Rasulullah ﷺ tetlah mendengar seseorang yang membaca surat dalam Al Quran di waktu malam, lalu Beliau bersabda : “Semoga Allah merahmatinya, sungguh ia telah mengingatkanku akan ayat ini dan itu yang sebelumnya aku telah dibuat lupa bahwa ayat ayat tersebut tercantum dalam surat ini dan itu”
Dalam riwayat Muslim disebutkan :
يَرْحَمُهُ اللهُ لَقَدْ أَذْكَرَنِي كَذَا وَكَذَا آيَةً، كُنْتُ أَسْقَطْتُهَا مِنْ سُورَةِ كَذَا وَكَذَا
Semoga Allah merahmatinya, sungguh ia telah mengingatkanku akan ayat ini dan itu yang telah dihilangkan dariku dalam surat ini dan itu (Bukhori 5038, Muslim 788)
Dan dalam hadis Abdullah bin Masud radhiyallaahu ‘anhu, Rasulullah ﷺ bersabda :
بِئْسَ مَا لِأَحَدِهِمْ يَقُولُ: نَسِيتُ آيَةَ كَيْتَ وَكَيْتَ، بَلْ هُوَ نُسِّيَ
“Alangkah buruknya seseorang diantara mereka yang mengatakan : “aku telah lupa ayat ini dan itu”, tetapi sesungguhnya ia telah dibuat lupa” (Bukhori 5039, Muslim 790)
Imam Nawawi rahimahullah mengatakan : dalam hadis diatas terdapat celaan terhadap perkataan : “aku lupa ayat ini”, dan celaan ini bersifat makruh yang harus dijauhi.

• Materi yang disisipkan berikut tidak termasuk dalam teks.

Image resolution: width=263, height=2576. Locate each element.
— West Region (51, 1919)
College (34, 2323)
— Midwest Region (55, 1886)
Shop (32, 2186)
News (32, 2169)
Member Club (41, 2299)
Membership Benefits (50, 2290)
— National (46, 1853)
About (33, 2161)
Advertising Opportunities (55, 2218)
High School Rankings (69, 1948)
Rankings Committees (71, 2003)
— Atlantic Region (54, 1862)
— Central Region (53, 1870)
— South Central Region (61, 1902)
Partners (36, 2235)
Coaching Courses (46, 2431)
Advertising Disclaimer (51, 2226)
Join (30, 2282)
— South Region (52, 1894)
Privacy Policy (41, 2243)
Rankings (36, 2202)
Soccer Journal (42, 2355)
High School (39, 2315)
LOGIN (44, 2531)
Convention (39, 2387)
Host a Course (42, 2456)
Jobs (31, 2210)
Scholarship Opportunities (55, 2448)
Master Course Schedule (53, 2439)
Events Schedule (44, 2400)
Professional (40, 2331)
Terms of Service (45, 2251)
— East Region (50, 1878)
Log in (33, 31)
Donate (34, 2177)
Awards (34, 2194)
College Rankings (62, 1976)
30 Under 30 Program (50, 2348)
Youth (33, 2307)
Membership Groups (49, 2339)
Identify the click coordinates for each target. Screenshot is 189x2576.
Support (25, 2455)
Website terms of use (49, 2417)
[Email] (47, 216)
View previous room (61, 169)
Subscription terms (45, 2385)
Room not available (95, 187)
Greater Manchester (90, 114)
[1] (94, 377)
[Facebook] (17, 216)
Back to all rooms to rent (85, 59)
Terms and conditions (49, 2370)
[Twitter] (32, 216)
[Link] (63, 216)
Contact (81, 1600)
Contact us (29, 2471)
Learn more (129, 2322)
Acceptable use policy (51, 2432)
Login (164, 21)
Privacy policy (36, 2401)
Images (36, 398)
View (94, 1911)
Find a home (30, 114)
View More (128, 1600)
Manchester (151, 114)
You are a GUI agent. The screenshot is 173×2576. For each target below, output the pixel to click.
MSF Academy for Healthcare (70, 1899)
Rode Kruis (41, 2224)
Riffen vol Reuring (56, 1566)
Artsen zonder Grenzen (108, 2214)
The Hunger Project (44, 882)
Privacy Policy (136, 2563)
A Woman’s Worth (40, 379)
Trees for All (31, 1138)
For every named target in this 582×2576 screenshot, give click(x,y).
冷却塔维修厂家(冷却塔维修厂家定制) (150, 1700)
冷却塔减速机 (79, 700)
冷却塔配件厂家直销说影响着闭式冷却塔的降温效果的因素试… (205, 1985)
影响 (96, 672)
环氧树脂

Sedangkan perkataan : “aku dibuat lupa” bukanlah perkataan yang tercela. Dilarangnya perkataan tersebut karena mengandung sikap meremehkan, memudahkan dan melalaikan ayat-ayat tersebut. Allah subhaanahu wata’aalaa berfirman : “…Ayat-ayat Kami telah datang kepadamu lalu kau melupakannya …” (Thaha : 126).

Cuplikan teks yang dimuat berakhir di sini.